Rows taken from a collection:
==========
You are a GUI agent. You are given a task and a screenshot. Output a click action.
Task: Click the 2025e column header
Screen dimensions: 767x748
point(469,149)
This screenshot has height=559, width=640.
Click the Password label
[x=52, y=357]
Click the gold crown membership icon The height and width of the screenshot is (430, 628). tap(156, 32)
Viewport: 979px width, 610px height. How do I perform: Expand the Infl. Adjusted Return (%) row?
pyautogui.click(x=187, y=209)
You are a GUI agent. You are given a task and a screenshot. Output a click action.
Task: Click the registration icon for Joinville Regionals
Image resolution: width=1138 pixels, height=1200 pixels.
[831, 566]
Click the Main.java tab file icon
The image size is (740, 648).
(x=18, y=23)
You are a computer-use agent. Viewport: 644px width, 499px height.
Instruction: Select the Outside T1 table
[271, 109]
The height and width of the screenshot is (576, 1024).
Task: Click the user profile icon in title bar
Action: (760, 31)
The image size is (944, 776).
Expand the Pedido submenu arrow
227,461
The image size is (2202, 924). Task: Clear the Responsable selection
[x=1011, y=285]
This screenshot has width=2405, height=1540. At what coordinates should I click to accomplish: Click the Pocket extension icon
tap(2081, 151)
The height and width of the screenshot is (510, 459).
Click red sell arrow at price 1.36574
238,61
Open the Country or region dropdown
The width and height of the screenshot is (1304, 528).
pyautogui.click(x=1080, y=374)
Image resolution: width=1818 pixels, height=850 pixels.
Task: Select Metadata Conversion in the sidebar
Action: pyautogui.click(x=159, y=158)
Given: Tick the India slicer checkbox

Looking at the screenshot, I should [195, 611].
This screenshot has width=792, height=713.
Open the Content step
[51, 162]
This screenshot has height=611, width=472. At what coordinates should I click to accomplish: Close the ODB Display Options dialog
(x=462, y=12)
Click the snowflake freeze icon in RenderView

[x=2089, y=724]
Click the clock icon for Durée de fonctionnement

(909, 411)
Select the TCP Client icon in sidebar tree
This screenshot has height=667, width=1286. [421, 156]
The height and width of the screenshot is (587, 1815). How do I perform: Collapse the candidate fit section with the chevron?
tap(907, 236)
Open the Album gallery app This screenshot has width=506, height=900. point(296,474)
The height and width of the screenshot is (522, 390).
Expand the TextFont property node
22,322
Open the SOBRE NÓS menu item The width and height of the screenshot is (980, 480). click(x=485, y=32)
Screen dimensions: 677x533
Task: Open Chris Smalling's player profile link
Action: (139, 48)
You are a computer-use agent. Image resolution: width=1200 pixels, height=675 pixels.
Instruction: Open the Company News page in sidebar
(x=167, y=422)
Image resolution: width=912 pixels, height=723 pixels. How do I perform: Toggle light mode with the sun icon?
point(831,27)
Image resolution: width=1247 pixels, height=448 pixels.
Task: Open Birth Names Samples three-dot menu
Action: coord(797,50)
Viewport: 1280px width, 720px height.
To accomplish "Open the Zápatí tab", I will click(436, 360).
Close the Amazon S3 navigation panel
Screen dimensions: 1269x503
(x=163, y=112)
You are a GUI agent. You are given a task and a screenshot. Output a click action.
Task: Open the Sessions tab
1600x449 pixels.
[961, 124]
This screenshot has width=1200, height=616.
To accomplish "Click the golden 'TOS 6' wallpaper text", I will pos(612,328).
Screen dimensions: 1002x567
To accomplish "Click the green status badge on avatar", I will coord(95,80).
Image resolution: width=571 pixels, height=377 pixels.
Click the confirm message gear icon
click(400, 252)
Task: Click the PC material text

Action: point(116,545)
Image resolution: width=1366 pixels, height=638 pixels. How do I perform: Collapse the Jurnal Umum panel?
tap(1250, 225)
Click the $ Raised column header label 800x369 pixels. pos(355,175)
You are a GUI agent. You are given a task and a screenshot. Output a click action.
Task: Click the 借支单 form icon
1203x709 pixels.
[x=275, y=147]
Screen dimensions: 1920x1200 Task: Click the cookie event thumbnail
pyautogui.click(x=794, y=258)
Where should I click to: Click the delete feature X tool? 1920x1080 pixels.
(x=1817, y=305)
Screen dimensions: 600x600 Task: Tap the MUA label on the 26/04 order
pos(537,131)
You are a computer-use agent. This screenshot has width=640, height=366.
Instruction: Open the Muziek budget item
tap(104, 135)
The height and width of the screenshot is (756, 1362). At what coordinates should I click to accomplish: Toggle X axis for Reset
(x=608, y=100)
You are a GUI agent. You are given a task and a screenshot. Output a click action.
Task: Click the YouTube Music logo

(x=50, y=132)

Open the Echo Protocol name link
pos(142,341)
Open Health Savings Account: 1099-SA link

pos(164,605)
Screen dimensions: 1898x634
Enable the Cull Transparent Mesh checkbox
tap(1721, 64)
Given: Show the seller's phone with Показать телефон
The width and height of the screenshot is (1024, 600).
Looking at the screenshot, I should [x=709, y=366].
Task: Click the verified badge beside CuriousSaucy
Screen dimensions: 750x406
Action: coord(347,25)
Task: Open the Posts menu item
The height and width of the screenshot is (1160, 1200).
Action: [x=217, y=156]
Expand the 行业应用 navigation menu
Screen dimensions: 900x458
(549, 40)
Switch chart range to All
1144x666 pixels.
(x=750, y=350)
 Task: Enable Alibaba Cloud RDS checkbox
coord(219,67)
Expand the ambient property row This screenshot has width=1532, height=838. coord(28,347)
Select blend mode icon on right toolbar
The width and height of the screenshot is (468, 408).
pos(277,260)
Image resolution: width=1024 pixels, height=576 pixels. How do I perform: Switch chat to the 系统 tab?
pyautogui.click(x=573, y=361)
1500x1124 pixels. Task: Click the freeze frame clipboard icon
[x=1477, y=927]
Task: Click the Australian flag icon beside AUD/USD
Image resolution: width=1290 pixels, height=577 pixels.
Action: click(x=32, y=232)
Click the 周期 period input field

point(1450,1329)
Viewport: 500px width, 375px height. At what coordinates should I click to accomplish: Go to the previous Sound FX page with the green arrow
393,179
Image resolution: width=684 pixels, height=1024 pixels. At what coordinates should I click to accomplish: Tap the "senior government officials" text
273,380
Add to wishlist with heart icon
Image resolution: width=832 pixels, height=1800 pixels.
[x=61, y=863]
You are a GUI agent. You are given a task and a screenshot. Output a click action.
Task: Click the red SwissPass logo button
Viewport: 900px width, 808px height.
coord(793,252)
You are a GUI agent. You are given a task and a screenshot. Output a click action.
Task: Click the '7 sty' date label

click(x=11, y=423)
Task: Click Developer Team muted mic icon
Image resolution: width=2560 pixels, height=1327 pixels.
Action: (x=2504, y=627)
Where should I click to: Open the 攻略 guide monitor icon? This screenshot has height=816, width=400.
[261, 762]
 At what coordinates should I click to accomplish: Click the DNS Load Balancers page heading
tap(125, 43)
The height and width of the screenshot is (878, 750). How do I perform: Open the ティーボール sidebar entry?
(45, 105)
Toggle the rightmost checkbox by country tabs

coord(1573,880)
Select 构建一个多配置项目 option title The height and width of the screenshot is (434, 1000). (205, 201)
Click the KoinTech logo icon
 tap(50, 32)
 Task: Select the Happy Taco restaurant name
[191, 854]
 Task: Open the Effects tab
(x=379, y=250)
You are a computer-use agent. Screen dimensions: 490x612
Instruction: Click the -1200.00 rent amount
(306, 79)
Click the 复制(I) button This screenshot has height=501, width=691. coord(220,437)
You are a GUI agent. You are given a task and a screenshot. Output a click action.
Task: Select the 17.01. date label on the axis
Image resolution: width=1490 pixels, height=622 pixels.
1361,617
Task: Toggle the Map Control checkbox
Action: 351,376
==========
▸ **PROBLEM TO WORK ON**: Convert every line of the rows above into a Markdown table with two columns, No. and Text. Put a running number in No. and the line in Text, and leave out blank lines.

▸ **IN RESPONSE**:
| No. | Text |
|---|---|
| 1 | You are a GUI agent. You are given a task and a screenshot. Output a click action. |
| 2 | Task: Click the 2025e column header |
| 3 | Screen dimensions: 767x748 |
| 4 | point(469,149) |
| 5 | This screenshot has height=559, width=640. |
| 6 | Click the Password label |
| 7 | [x=52, y=357] |
| 8 | Click the gold crown membership icon The height and width of the screenshot is (430, 628). tap(156, 32) |
| 9 | Viewport: 979px width, 610px height. How do I perform: Expand the Infl. Adjusted Return (%) row? |
| 10 | pyautogui.click(x=187, y=209) |
| 11 | You are a GUI agent. You are given a task and a screenshot. Output a click action. |
| 12 | Task: Click the registration icon for Joinville Regionals |
| 13 | Image resolution: width=1138 pixels, height=1200 pixels. |
| 14 | [831, 566] |
| 15 | Click the Main.java tab file icon |
| 16 | The image size is (740, 648). |
| 17 | (x=18, y=23) |
| 18 | You are a computer-use agent. Viewport: 644px width, 499px height. |
| 19 | Instruction: Select the Outside T1 table |
| 20 | [271, 109] |
| 21 | The height and width of the screenshot is (576, 1024). |
| 22 | Task: Click the user profile icon in title bar |
| 23 | Action: (760, 31) |
| 24 | The image size is (944, 776). |
| 25 | Expand the Pedido submenu arrow |
| 26 | 227,461 |
| 27 | The image size is (2202, 924). Task: Clear the Responsable selection |
| 28 | [x=1011, y=285] |
| 29 | This screenshot has width=2405, height=1540. At what coordinates should I click to accomplish: Click the Pocket extension icon |
| 30 | tap(2081, 151) |
| 31 | The height and width of the screenshot is (510, 459). |
| 32 | Click red sell arrow at price 1.36574 |
| 33 | 238,61 |
| 34 | Open the Country or region dropdown |
| 35 | The width and height of the screenshot is (1304, 528). |
| 36 | pyautogui.click(x=1080, y=374) |
| 37 | Image resolution: width=1818 pixels, height=850 pixels. |
| 38 | Task: Select Metadata Conversion in the sidebar |
| 39 | Action: pyautogui.click(x=159, y=158) |
| 40 | Given: Tick the India slicer checkbox |
| 41 | Looking at the screenshot, I should [195, 611]. |
| 42 | This screenshot has width=792, height=713. |
| 43 | Open the Content step |
| 44 | [51, 162] |
| 45 | This screenshot has height=611, width=472. At what coordinates should I click to accomplish: Close the ODB Display Options dialog |
| 46 | (x=462, y=12) |
| 47 | Click the snowflake freeze icon in RenderView |
| 48 | [x=2089, y=724] |
| 49 | Click the clock icon for Durée de fonctionnement |
| 50 | (909, 411) |
| 51 | Select the TCP Client icon in sidebar tree |
| 52 | This screenshot has height=667, width=1286. [421, 156] |
| 53 | The height and width of the screenshot is (587, 1815). How do I perform: Collapse the candidate fit section with the chevron? |
| 54 | tap(907, 236) |
| 55 | Open the Album gallery app This screenshot has width=506, height=900. point(296,474) |
| 56 | The height and width of the screenshot is (522, 390). |
| 57 | Expand the TextFont property node |
| 58 | 22,322 |
| 59 | Open the SOBRE NÓS menu item The width and height of the screenshot is (980, 480). click(x=485, y=32) |
| 60 | Screen dimensions: 677x533 |
| 61 | Task: Open Chris Smalling's player profile link |
| 62 | Action: (139, 48) |
| 63 | You are a computer-use agent. Image resolution: width=1200 pixels, height=675 pixels. |
| 64 | Instruction: Open the Company News page in sidebar |
| 65 | (x=167, y=422) |
| 66 | Image resolution: width=912 pixels, height=723 pixels. How do I perform: Toggle light mode with the sun icon? |
| 67 | point(831,27) |
| 68 | Image resolution: width=1247 pixels, height=448 pixels. |
| 69 | Task: Open Birth Names Samples three-dot menu |
| 70 | Action: coord(797,50) |
| 71 | Viewport: 1280px width, 720px height. |
| 72 | To accomplish "Open the Zápatí tab", I will click(436, 360). |
| 73 | Close the Amazon S3 navigation panel |
| 74 | Screen dimensions: 1269x503 |
| 75 | (x=163, y=112) |
| 76 | You are a GUI agent. You are given a task and a screenshot. Output a click action. |
| 77 | Task: Open the Sessions tab |
| 78 | 1600x449 pixels. |
| 79 | [961, 124] |
| 80 | This screenshot has width=1200, height=616. |
| 81 | To accomplish "Click the golden 'TOS 6' wallpaper text", I will pos(612,328). |
| 82 | Screen dimensions: 1002x567 |
| 83 | To accomplish "Click the green status badge on avatar", I will coord(95,80). |
| 84 | Image resolution: width=571 pixels, height=377 pixels. |
| 85 | Click the confirm message gear icon |
| 86 | click(400, 252) |
| 87 | Task: Click the PC material text |
| 88 | Action: point(116,545) |
| 89 | Image resolution: width=1366 pixels, height=638 pixels. How do I perform: Collapse the Jurnal Umum panel? |
| 90 | tap(1250, 225) |
| 91 | Click the $ Raised column header label 800x369 pixels. pos(355,175) |
| 92 | You are a GUI agent. You are given a task and a screenshot. Output a click action. |
| 93 | Task: Click the 借支单 form icon |
| 94 | 1203x709 pixels. |
| 95 | [x=275, y=147] |
| 96 | Screen dimensions: 1920x1200 Task: Click the cookie event thumbnail |
| 97 | pyautogui.click(x=794, y=258) |
| 98 | Where should I click to: Click the delete feature X tool? 1920x1080 pixels. |
| 99 | (x=1817, y=305) |
| 100 | Screen dimensions: 600x600 Task: Tap the MUA label on the 26/04 order |
| 101 | pos(537,131) |
| 102 | You are a computer-use agent. This screenshot has width=640, height=366. |
| 103 | Instruction: Open the Muziek budget item |
| 104 | tap(104, 135) |
| 105 | The height and width of the screenshot is (756, 1362). At what coordinates should I click to accomplish: Toggle X axis for Reset |
| 106 | (x=608, y=100) |
| 107 | You are a GUI agent. You are given a task and a screenshot. Output a click action. |
| 108 | Task: Click the YouTube Music logo |
| 109 | (x=50, y=132) |
| 110 | Open the Echo Protocol name link |
| 111 | pos(142,341) |
| 112 | Open Health Savings Account: 1099-SA link |
| 113 | pos(164,605) |
| 114 | Screen dimensions: 1898x634 |
| 115 | Enable the Cull Transparent Mesh checkbox |
| 116 | tap(1721, 64) |
| 117 | Given: Show the seller's phone with Показать телефон |
| 118 | The width and height of the screenshot is (1024, 600). |
| 119 | Looking at the screenshot, I should [x=709, y=366]. |
| 120 | Task: Click the verified badge beside CuriousSaucy |
| 121 | Screen dimensions: 750x406 |
| 122 | Action: coord(347,25) |
| 123 | Task: Open the Posts menu item |
| 124 | The height and width of the screenshot is (1160, 1200). |
| 125 | Action: [x=217, y=156] |
| 126 | Expand the 行业应用 navigation menu |
| 127 | Screen dimensions: 900x458 |
| 128 | (549, 40) |
| 129 | Switch chart range to All |
| 130 | 1144x666 pixels. |
| 131 | (x=750, y=350) |
| 132 |  Task: Enable Alibaba Cloud RDS checkbox |
| 133 | coord(219,67) |
| 134 | Expand the ambient property row This screenshot has width=1532, height=838. coord(28,347) |
| 135 | Select blend mode icon on right toolbar |
| 136 | The width and height of the screenshot is (468, 408). |
| 137 | pos(277,260) |
| 138 | Image resolution: width=1024 pixels, height=576 pixels. How do I perform: Switch chat to the 系统 tab? |
| 139 | pyautogui.click(x=573, y=361) |
| 140 | 1500x1124 pixels. Task: Click the freeze frame clipboard icon |
| 141 | [x=1477, y=927] |
| 142 | Task: Click the Australian flag icon beside AUD/USD |
| 143 | Image resolution: width=1290 pixels, height=577 pixels. |
| 144 | Action: click(x=32, y=232) |
| 145 | Click the 周期 period input field |
| 146 | point(1450,1329) |
| 147 | Viewport: 500px width, 375px height. At what coordinates should I click to accomplish: Go to the previous Sound FX page with the green arrow |
| 148 | 393,179 |
| 149 | Image resolution: width=684 pixels, height=1024 pixels. At what coordinates should I click to accomplish: Tap the "senior government officials" text |
| 150 | 273,380 |
| 151 | Add to wishlist with heart icon |
| 152 | Image resolution: width=832 pixels, height=1800 pixels. |
| 153 | [x=61, y=863] |
| 154 | You are a GUI agent. You are given a task and a screenshot. Output a click action. |
| 155 | Task: Click the red SwissPass logo button |
| 156 | Viewport: 900px width, 808px height. |
| 157 | coord(793,252) |
| 158 | You are a GUI agent. You are given a task and a screenshot. Output a click action. |
| 159 | Task: Click the '7 sty' date label |
| 160 | click(x=11, y=423) |
| 161 | Task: Click Developer Team muted mic icon |
| 162 | Image resolution: width=2560 pixels, height=1327 pixels. |
| 163 | Action: (x=2504, y=627) |
| 164 | Where should I click to: Open the 攻略 guide monitor icon? This screenshot has height=816, width=400. |
| 165 | [261, 762] |
| 166 |  At what coordinates should I click to accomplish: Click the DNS Load Balancers page heading |
| 167 | tap(125, 43) |
| 168 | The height and width of the screenshot is (878, 750). How do I perform: Open the ティーボール sidebar entry? |
| 169 | (45, 105) |
| 170 | Toggle the rightmost checkbox by country tabs |
| 171 | coord(1573,880) |
| 172 | Select 构建一个多配置项目 option title The height and width of the screenshot is (434, 1000). (205, 201) |
| 173 | Click the KoinTech logo icon |
| 174 |  tap(50, 32) |
| 175 |  Task: Select the Happy Taco restaurant name |
| 176 | [191, 854] |
| 177 |  Task: Open the Effects tab |
| 178 | (x=379, y=250) |
| 179 | You are a computer-use agent. Screen dimensions: 490x612 |
| 180 | Instruction: Click the -1200.00 rent amount |
| 181 | (306, 79) |
| 182 | Click the 复制(I) button This screenshot has height=501, width=691. coord(220,437) |
| 183 | You are a GUI agent. You are given a task and a screenshot. Output a click action. |
| 184 | Task: Select the 17.01. date label on the axis |
| 185 | Image resolution: width=1490 pixels, height=622 pixels. |
| 186 | 1361,617 |
| 187 | Task: Toggle the Map Control checkbox |
| 188 | Action: 351,376 |